- [ФРАГМЕНТ ТЕКСТА]

========

Мой голос тоже стал резким:
— Вы и вправду не хотите взглянуть на то, как вы попались на крючок, пытаясь сохранить этот внушающий доверие образ. Вы и сейчас пытаетесь натянуть его на себя передо мной.
— О, черт возьми! Почему вы не оставите это, Джим? — Пауза. — Ну хорошо, если это сделает вас счастливым, я буду иметь это в виду, но это всего лишь правила бизнеса. Закон джунглей. Хм-м. Вы сидите тут в своем уютном кабинете, и люди приходят к вам, так что я не должен ожидать, что вы поймете…
— О’кей, — перебил я. — Я понял. Вы собираетесь прочесть мне лекцию о том, как я наивен. Когда вы закончите, мы сможем поспорить об этом и забыть все о том, как вам приходится хорошо выглядеть или о вашем смертельном страхе. Конечно, вам более необходимо бороться со мной, чем…
Теперь уже он перебил меня:
— Послушайте, я готов обсудить все, что заслуживает обсуждения, но не вижу никакого смысла тратить мое и ваше время, только потому что вы никогда не отрывали… туловище от стула, чтобы заняться бизнесом…
— Почему вы изменили то, что хотели сказать?
— Что вы имеете в виду?
— Вы начали говорить о том, что я никогда не отрывал свою задницу от стула, а затем изменили «задницу» на «туловище». Так зачем?
— О, ну, полагаю, я зарапортовался. Не стоит злиться.
— Вы имеете в виду, что не стоит показывать, что вы на самом деле чувствуете.
— Ну, я не хочу сердиться.
— Черт. — Грубо. — Да вы уже сердитесь. Не в этом дело. Вы просто так чувствуете. Как и каждый из нас периодически. Но вы не хотите, чтобы видели, как вы сердитесь.
— Ну хорошо, это так. — Теперь его тон стал задумчивым. — Да, я был рассержен, но по какой-то причине не хотел этого показывать.

========

- [ЗАДАНИЕ 1]
На какое слово во фрагменте была заменена «задница»?
- [ЗАДАНИЕ 2]
Обновите часть фрагмента, начиная со слов «Мой голос тоже» и далее до слов «себя передо мной.», подставив «облик» вместо «образ».
- [ЗАДАНИЕ 3]
Сократите абзац фрагмента, который начинается словами «— Послушайте, я готов обсудить», сохранив его главные факты.

- [ИСХОДНЫЕ ДАННЫЕ]

========

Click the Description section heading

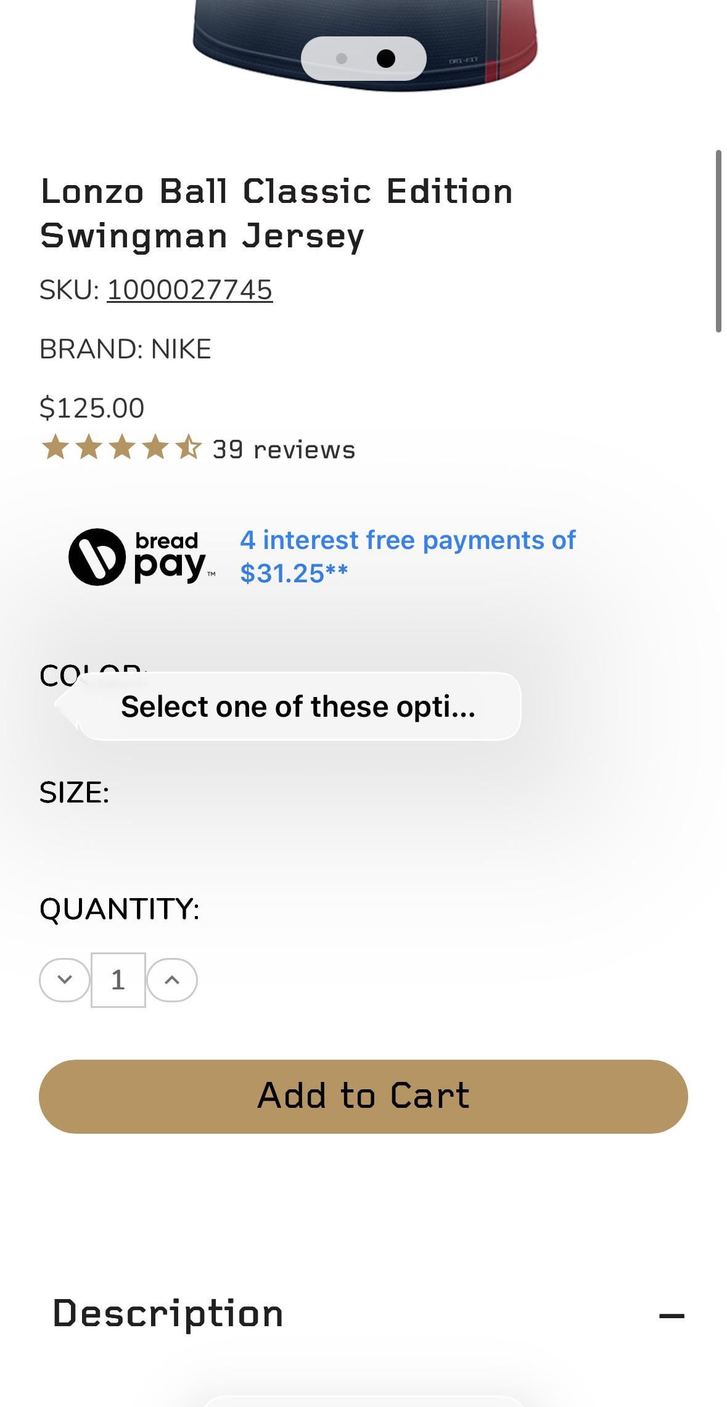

========

- [ОТВЕТ 1]
На «туловище».

- [ОТВЕТ 2]
Мой голос тоже стал резким:
— Вы и вправду не хотите взглянуть на то, как вы попались на крючок, пытаясь сохранить этот внушающий доверие облик. Вы и сейчас пытаетесь натянуть его на себя передо мной.

- [ОТВЕТ 3]
Говорящий готов обсудить все, что этого заслуживает. Однако он не видит смысла тратить время обоих только потому, что собеседник никогда не отрывал туловище от стула, чтобы заняться бизнесом.